TAREFA PROPOSTA 1:
De acordo com o ensaio sobre as eleições legislativas francesas, para quanto a Nova Frente Popular prometeu em campanha subir o salário mínimo?
TAREFA PROPOSTA 2:
Reproduza sem alterações a parte do ensaio sobre as eleições legislativas francesas que começa nas palavras "Ensaios sobre acontecimentos" e termina depois de "alegria e esperança.".

TRECHO DO DOCUMENTO:
Observatório Psicanalítico OP 516/2024

Ensaios sobre acontecimentos sociopolíticos, culturais e institucionais do Brasil e do Mundo

Un souffle, um respiro

Marcella Monteiro de Souza e Silva (SBPSP)

No dia 8 de julho, a Praça da República, “quadrilátero vermelho” da cidade-luz, foi tomada por franceses comemorando aliviados mais uma resistência ao partido da extrema direita, o Reunião Popular (ou “Reine” – trocadilho entre a sigla do partido, RN, e a palavra heine, ódio – como é apelidado por parte da esquerda). O povo na rua, em festa na Praça símbolo da Revolução Francesa e dos direitos humanos, me enche de alegria e esperança.

Numa vitória surpreendente, a Nova Frente Popular (NFP), coalizão dos partidos de esquerda (França Insubmissa,  Partido Socialista,  Ecologistas e Comunistas), conseguiu conter o avanço da extrema direita, encabeçada por Marine Le Pen, no segundo turno das eleições legislativas francesas antecipadas pelo presidente Emmanuel Macron. A incrível virada deveu-se ao fato da NFP e o Juntos, partido de Macron, terem formado uma “frente republicana”, espécie de cordão sanitário para impedir que a extrema-direita chegasse ao poder. Agora, novos desafios se apresentam. A Nova Frente Nacional (NFP) prometeu em campanha subir o salário mínimo de 1.539 para 1.700 euros, aumentar os impostos dos mais ricos, recuperar a qualidade de serviços públicos e revogar a reforma da Previdência implementada por Macron. Propostas bastante ousadas num cenário de políticas neoliberais do atual presidente. Neste momento a NFP encontra-se frente a um dilema bastante comum nos partidos de esquerda eleitos em tempos de ameaça da ascensão da extrema direita: manter-se fiel ao programa apresentado na campanha ou ceder à governabilidade. Na mobilização da “frente democrática” as lideranças de esquerda foram as que mais se empenharam. Desenharam rapidamente propostas comuns (ao contrário dos aliados de Macron) e realizaram um intenso trabalho com o eleitorado. Depois da luta e da resposta do povo nas urnas, será o caso de renunciar às suas propostas mais arrojadas? O líder do Partido Socialista, Olivier Faure, não parece disposto a concessões: “Não faremos uma coalizão de contrários que irá trair os votos dos franceses” (…) “A França merece mais do que a alternativa entre o neoliberalismo e o fascismo”. O partido de centro- direita do atual presidente, por seu lado, se recusa a conversar com o partido mais à esquerda, o França Insubmissa.

MATERIAL:
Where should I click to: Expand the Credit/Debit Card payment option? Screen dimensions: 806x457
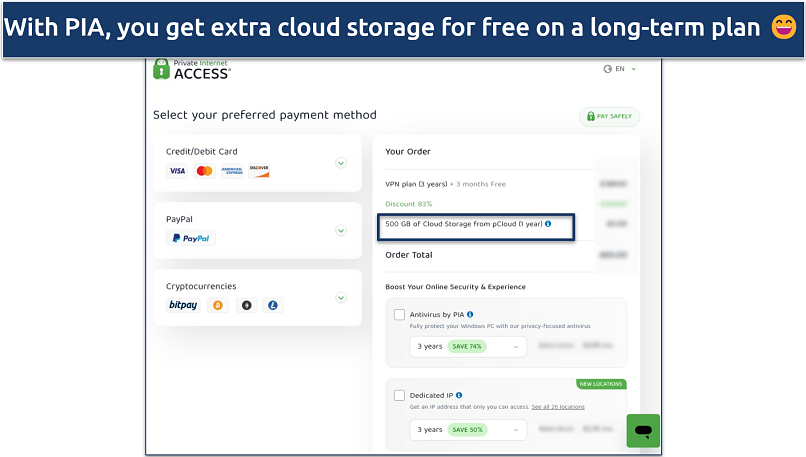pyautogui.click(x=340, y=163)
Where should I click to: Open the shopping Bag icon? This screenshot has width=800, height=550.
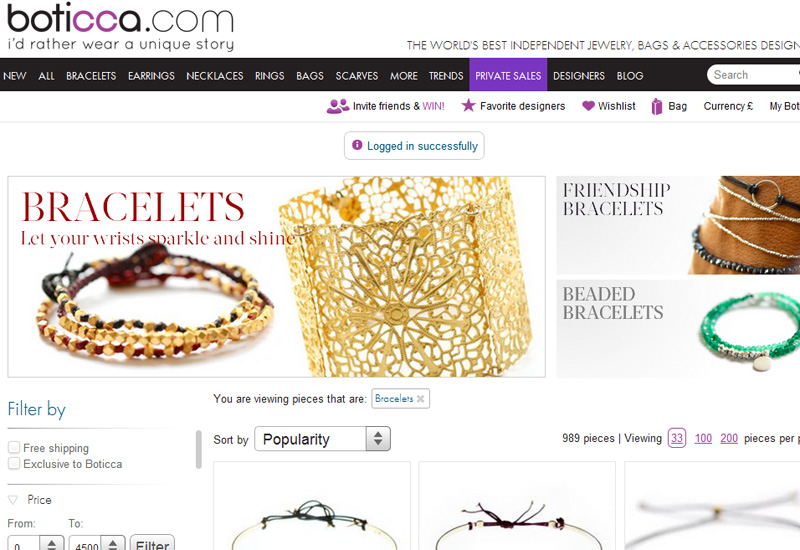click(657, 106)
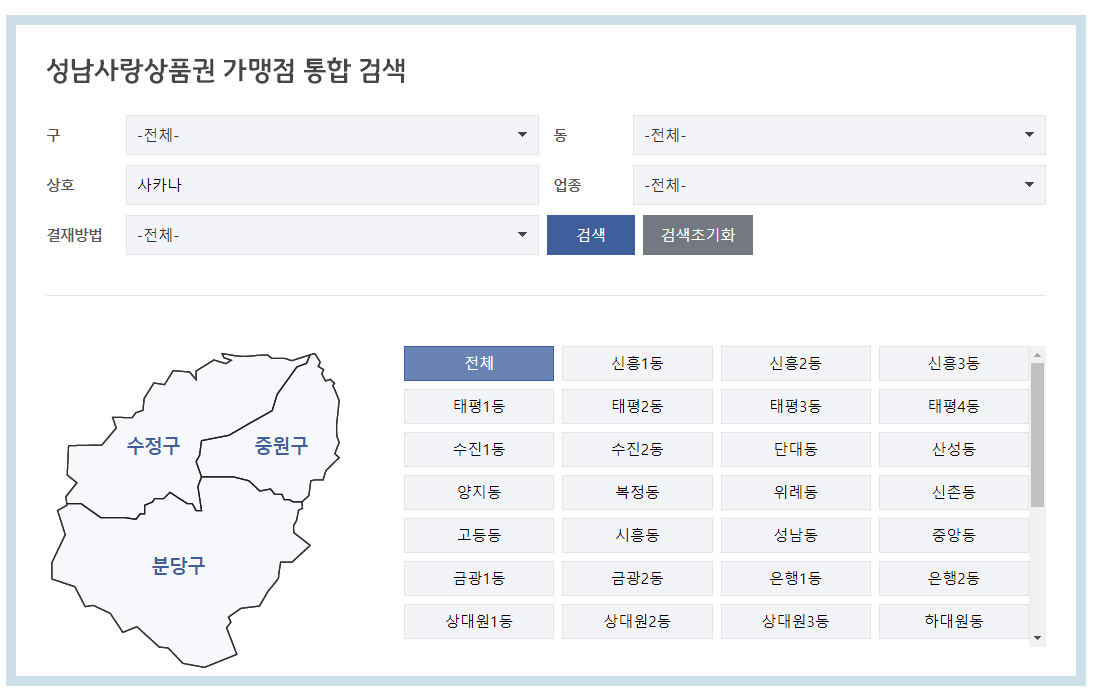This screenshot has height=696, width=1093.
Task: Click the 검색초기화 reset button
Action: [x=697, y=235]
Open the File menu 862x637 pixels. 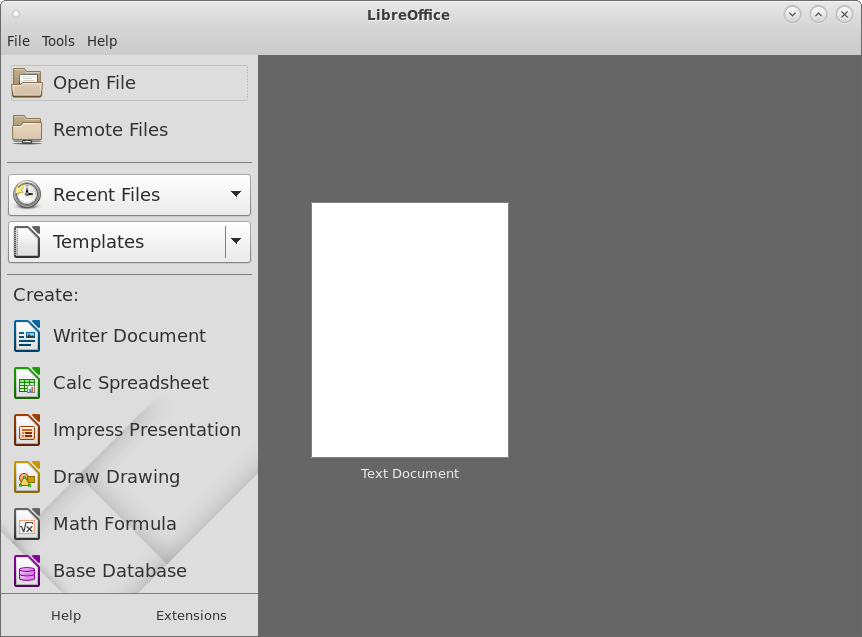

* * *

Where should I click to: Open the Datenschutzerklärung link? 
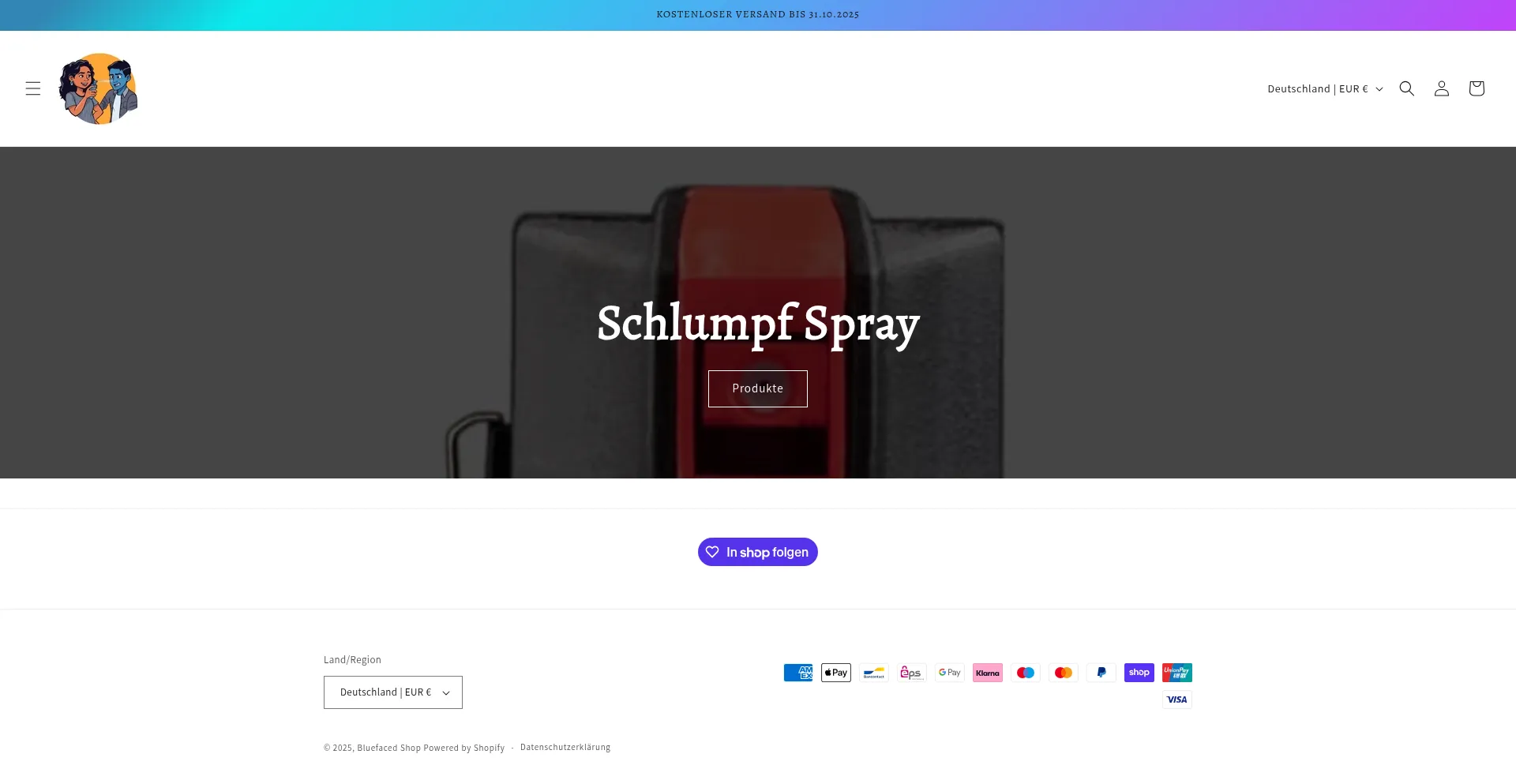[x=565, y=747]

SOLUÇÃO 1:
Para 1.700 euros.

SOLUÇÃO 2:
Ensaios sobre acontecimentos sociopolíticos, culturais e institucionais do Brasil e do Mundo

Un souffle, um respiro

Marcella Monteiro de Souza e Silva (SBPSP)

No dia 8 de julho, a Praça da República, “quadrilátero vermelho” da cidade-luz, foi tomada por franceses comemorando aliviados mais uma resistência ao partido da extrema direita, o Reunião Popular (ou “Reine” – trocadilho entre a sigla do partido, RN, e a palavra heine, ódio – como é apelidado por parte da esquerda). O povo na rua, em festa na Praça símbolo da Revolução Francesa e dos direitos humanos, me enche de alegria e esperança.